Our proposals for how IF3 families posttranscriptionally regulate gene expression in prokaryotes and eukaryotes also may provide an answer to the interesting question of why “translational modulators in chloroplasts are consistently activators of chloroplast translation, (while) translational regulation in bacteria is generally mediated by negative regulators” (Barkan 2011). In our models, plastid translation is weak unless it is positively amplified by increasing the recruitment of the translation initiation machinery to a completed mRNA, which in many cases may involve specific RNA-binding proteins and, in some species, the “correct” IF3 family member. Conversely, in prokaryotes such as cyanobacteria, strong transcriptional activity from genes such as cpeC (Gutu et al. 2013) is acted upon by the translation initiation machinery shortly after transcription initiation and exerts its effect negatively, by attenuating the recently initiated transcription.

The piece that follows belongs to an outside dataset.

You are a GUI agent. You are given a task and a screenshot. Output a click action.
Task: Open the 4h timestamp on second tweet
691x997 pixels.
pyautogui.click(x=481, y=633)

Finally, unraveling the roles of IF3 family members in chloroplasts may be of significant agricultural importance, since several economically important crop plants, including soybean and many members of the Brassicaceae family, appear to have multiple chloroplast-localized IF3s. In Arabidopsis, the genes encoding these proteins have very different patterns of expression during the plant life cycle and in response to many different environmental cues. Some of the strongest differences are during seed development, a critical stage of the life cycle for many commercial crops. The modulation of the expression of different IF3s may allow powerful modifications of plant development in key production stages that lead to improved crop quality and yield.